Workers compensation is a liability insurance that provides compensation to employees who are hurt on the job. It’s important that medical help is sought the moment an injury occurs, and the incident is well-documented for insurance purposes. In case of work-related injuries, workers compensation steps in to pay for certain medical and lost income fees.
What are the Types of Workers Compensation Benefits?
- Temporary income: Temporary income benefits provide monetary compensation based on an employee’s income until 104 weeks have passed or until you return to work.
- Impairment income: If a work injury causes permanent impairment, impairment income benefits help pay for lost income while you’re unable to work. This amount depends on your rate of impairment. In Texas, workers compensation covers 3 weeks for each impairment percentage. (Example: Your impairment rating is 20% so you receive impairment income benefits for 60 weeks.)
- Supplemental income: Supplemental income benefits kick in for as long as 401 weeks after you’ve reached the maximum for impairment income benefits. There are certain eligibility requirements to receiving supplemental income.
- Lifetime income: For extreme cases, workers compensation may provide income benefits for the rest of an employee’s life. Cases that qualify for lifetime income include losing sight in both eyes, losing both feet at or above the ankle, losing both hands at or above the wrist, third degree burns covering over 40% of the body and more.
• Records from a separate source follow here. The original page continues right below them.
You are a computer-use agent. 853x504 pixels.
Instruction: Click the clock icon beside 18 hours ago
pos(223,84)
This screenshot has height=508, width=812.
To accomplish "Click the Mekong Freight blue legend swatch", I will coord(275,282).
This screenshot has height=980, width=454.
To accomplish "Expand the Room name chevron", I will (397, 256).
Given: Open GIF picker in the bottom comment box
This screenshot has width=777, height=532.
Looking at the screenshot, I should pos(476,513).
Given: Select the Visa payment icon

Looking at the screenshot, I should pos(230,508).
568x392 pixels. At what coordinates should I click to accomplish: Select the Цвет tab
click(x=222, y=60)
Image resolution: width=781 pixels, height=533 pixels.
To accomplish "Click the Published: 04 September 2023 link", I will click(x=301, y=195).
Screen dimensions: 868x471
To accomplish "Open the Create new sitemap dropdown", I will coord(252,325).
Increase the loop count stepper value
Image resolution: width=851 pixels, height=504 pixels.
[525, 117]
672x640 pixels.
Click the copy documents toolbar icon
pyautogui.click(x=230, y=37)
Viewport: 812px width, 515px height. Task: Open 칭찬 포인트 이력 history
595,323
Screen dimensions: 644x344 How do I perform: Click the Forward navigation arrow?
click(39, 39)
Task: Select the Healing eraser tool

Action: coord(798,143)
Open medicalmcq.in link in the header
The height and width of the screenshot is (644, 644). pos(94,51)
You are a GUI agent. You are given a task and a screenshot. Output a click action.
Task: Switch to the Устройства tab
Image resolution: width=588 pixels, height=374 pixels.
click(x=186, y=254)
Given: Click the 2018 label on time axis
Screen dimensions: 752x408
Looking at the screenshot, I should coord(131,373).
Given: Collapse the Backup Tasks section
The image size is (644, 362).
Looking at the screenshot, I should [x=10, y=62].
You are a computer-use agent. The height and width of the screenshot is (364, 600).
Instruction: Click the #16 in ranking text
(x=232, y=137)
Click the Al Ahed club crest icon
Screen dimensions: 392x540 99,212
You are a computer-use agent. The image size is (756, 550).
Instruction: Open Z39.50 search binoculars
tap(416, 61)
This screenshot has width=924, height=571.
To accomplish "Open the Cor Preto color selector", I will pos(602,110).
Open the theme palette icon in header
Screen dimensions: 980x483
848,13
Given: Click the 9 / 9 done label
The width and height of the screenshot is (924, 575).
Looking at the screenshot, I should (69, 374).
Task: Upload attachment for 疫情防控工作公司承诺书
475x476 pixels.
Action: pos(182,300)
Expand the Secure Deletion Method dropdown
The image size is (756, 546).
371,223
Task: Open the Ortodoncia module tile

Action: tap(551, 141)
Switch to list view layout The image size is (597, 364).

- Medical: Medical benefits cover basic first aid and medical necessities to treat the injury.
- Death: Workers compensation offers death benefits to families of employees who died on the job. This may include funeral expenses.
Do You Get Full Pay on Workers Compensation?
The amount of compensation an employee receives depends on different factors, including location. Certain states have different statutes as to how much workers compensation will cover. For temporary income benefits in Texas, you will receive 70% of the difference between your average weekly income and the income you’re able to make after the injury. For example, if you worked 40 hours a week at $16 an hour ($640) and can no longer work, you may receive around $448.
Contact your state to discover how much workers compensation you will receive and discuss the type of workers compensation you are eligible for.
How Do You Qualify for Workers Compensation?
If you are an employee whose employer carries workers compensation, you should make sure to file a work injury claim soon after the injury. Certain states set deadlines for how long an employee can wait before filing for workers compensation. In Texas, you generally need to file within a year after the accident.
Injuries that are usually covered beneath workers compensation include:
- Strain or stress from repetitive movements
- Diseases or illnesses contracted due to work conditions
- Further injury to a pre-existing condition
- Loss of hearing or sight
Conditions that qualify include carpal tunnel from repetitive movement, asbestosis, tendonitis and more.
Exceptions to Workers Compensation
Independent contractors don’t always count as employees, meaning you won’t necessarily qualify for workers compensation. If you’re injured while out to lunch or after work with coworkers, those injuries likely won’t be considered work-related.
Workplaces should have safe, open environments for employees to thrive. But accidents are bound to happen, especially in industries that require physical labor and the use of dangerous tools and equipment. Employers should take preventative measures by maintaining a safe office environment.